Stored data
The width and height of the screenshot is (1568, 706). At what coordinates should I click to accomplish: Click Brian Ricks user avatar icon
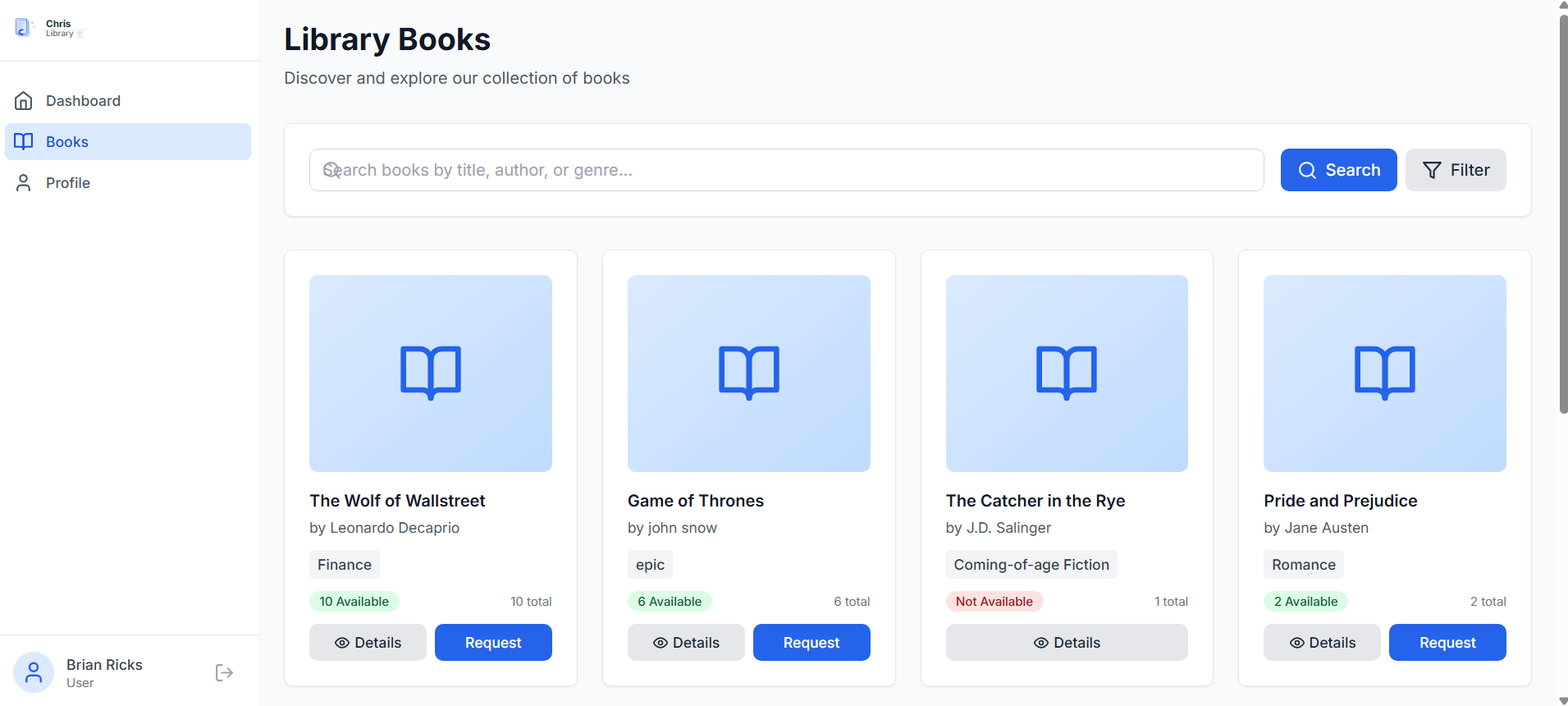[x=34, y=673]
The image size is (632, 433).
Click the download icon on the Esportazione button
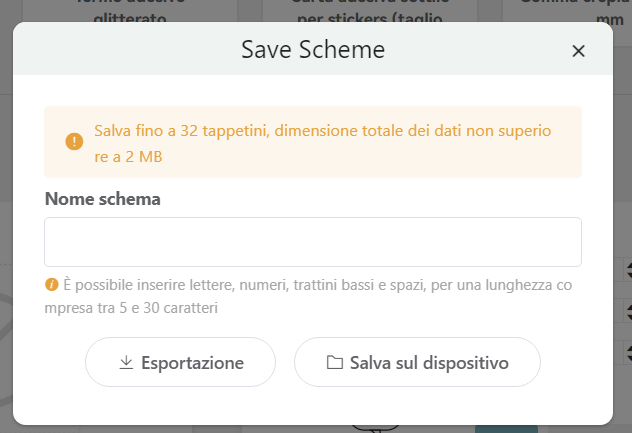[x=126, y=362]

#### PROMPT
Output the entries above verbatim. Omit the images.

#### RESULT OF THIS EXERCISE
The width and height of the screenshot is (1568, 706). At what coordinates should I click to accomplish: Click Brian Ricks user avatar icon
[x=34, y=673]
The image size is (632, 433).
Click the download icon on the Esportazione button
[x=126, y=362]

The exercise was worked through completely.